> [Given exercise a]:
Please answer these questions about the UC Davis football summary below:
(i) Who was the offensive coordinator?
(ii) Which consecutive winning season for the Aggies was 1995?
(iii) In what city is the team's home stadium?

> [Text block]:
—————

- Conference: Independent
- Record: 6–3–1
- Head coach: Bob Biggs (3rd season);
- Offensive coordinator: Mike Moroski (3rd season)
- Home stadium: Toomey Field

= 1995 UC Davis Aggies football team =

American college football season

The 1995 UC Davis football team represented the University of California, Davis as an independent during the 1994 NCAA Division II football season. Led by third-year head coach Bob Biggs, UC Davis compiled a record 6–3–1. 1995 was the 26th consecutive winning season for the Aggies. The team their opponents 332 to 250 for the season. The Aggies played home games at Toomey Field in Davis, California.

—————

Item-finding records
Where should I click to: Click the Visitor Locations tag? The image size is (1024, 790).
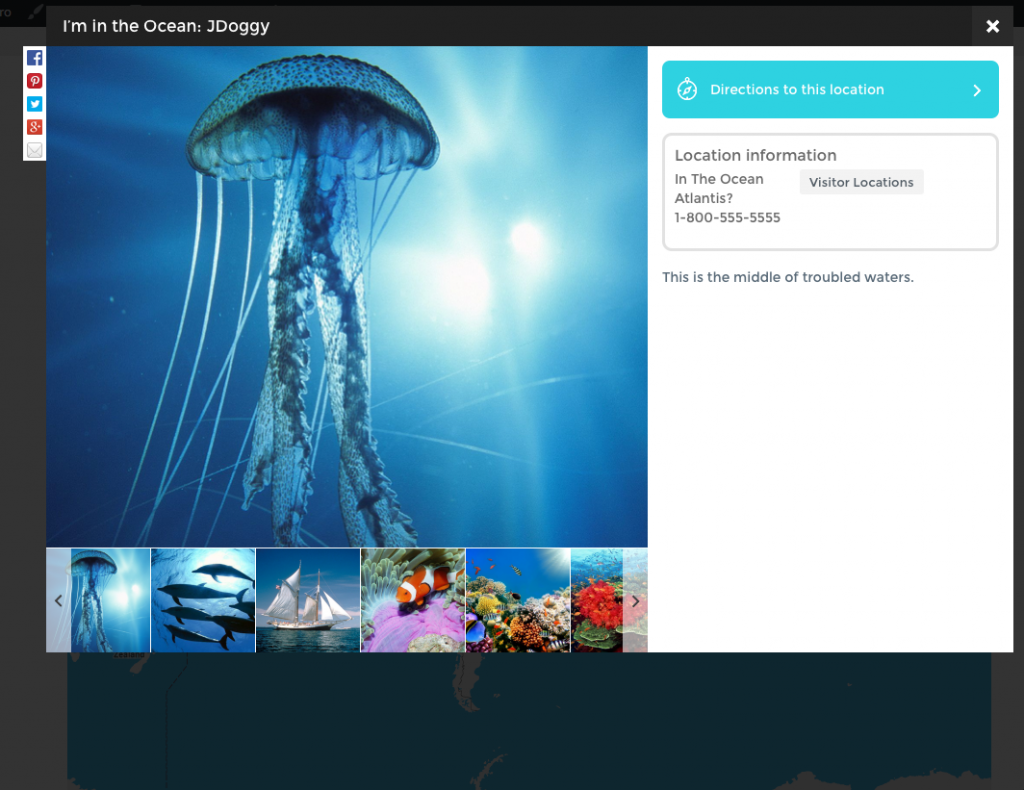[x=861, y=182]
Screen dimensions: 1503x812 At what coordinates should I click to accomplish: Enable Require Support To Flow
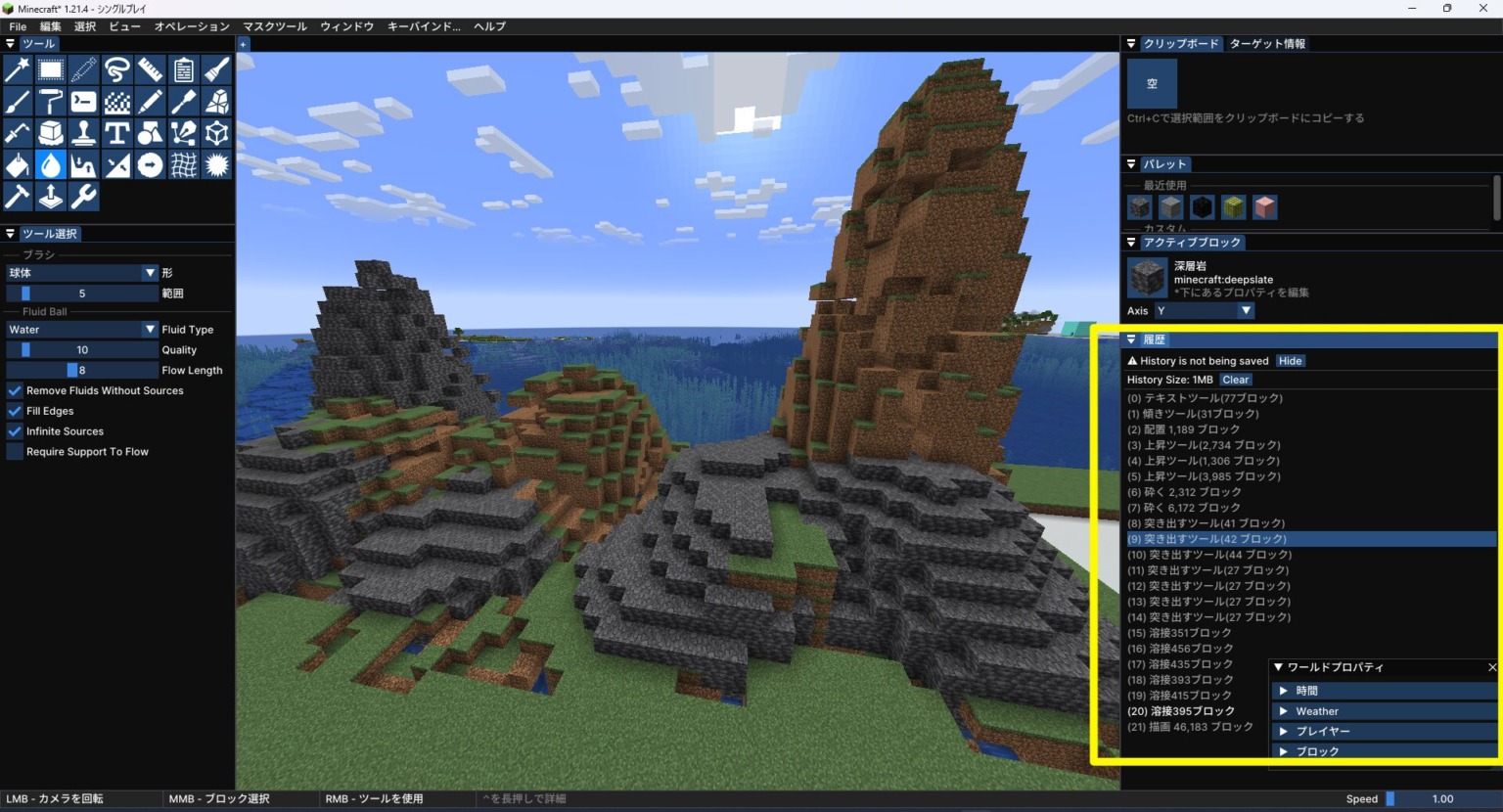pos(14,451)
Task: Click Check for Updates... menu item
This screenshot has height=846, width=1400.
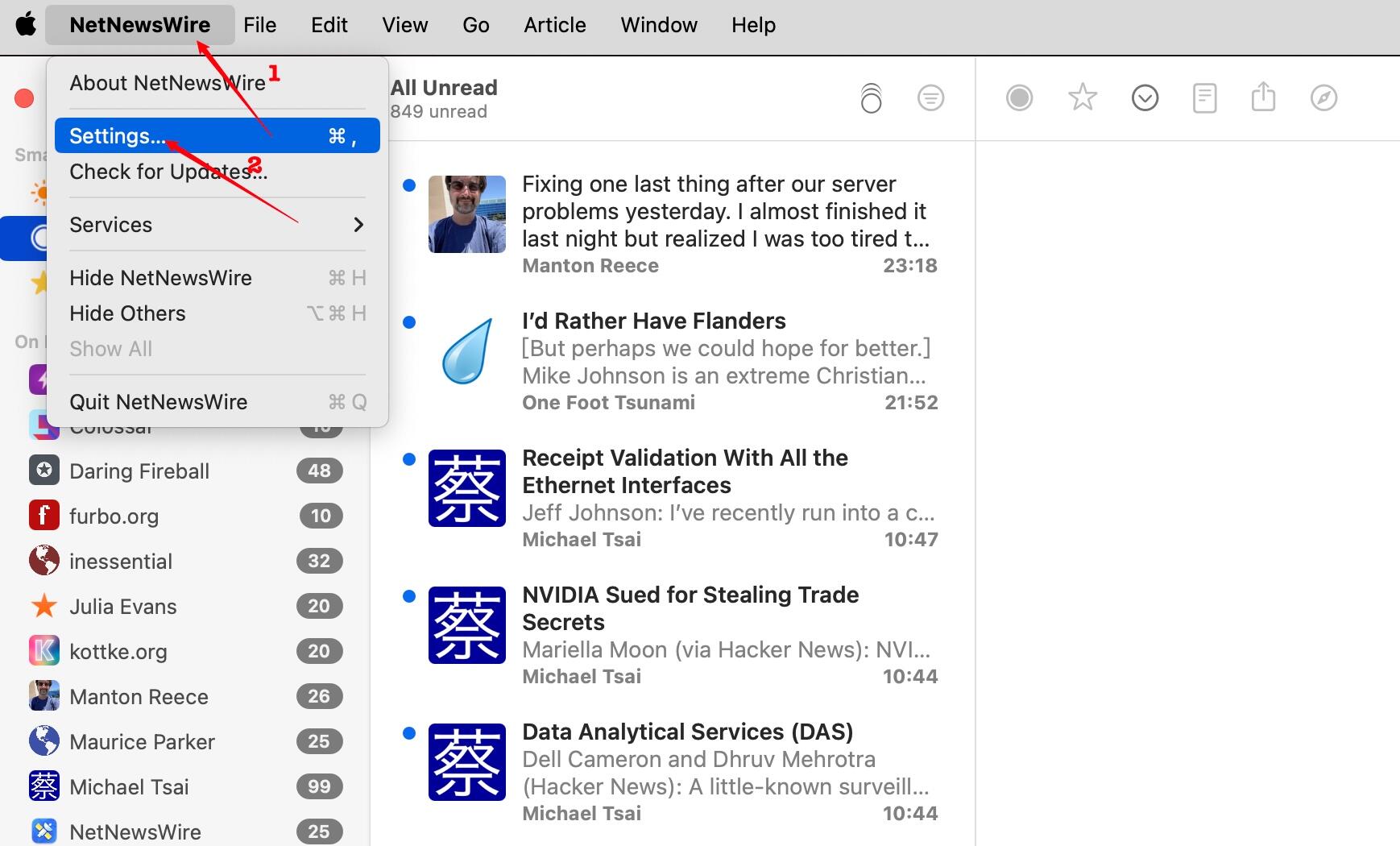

—————

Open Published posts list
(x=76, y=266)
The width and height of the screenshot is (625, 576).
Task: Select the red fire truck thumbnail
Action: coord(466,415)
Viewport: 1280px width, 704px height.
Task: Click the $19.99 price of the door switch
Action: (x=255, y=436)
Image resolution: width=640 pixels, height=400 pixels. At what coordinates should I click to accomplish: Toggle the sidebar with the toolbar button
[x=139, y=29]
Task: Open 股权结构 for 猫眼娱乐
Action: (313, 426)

—————

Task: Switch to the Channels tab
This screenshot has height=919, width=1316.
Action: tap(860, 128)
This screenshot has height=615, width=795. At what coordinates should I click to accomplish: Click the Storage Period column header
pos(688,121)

—————

> [Given exercise b]: Find every line in the rows above that contains the word "should", with case counting, and copy those lines.

> [Exercise output a]:
(i) Mike Moroski
(ii) The 26th
(iii) Davis, California

> [Exercise output b]:
Where should I click to: Click the Visitor Locations tag? The image size is (1024, 790).
Screen dimensions: 1503x812 At what coordinates should I click to accomplish: Enable Require Support To Flow
Image resolution: width=640 pixels, height=400 pixels. At what coordinates should I click to accomplish: Toggle the sidebar with the toolbar button
This screenshot has height=615, width=795. At what coordinates should I click to accomplish: Click the Storage Period column header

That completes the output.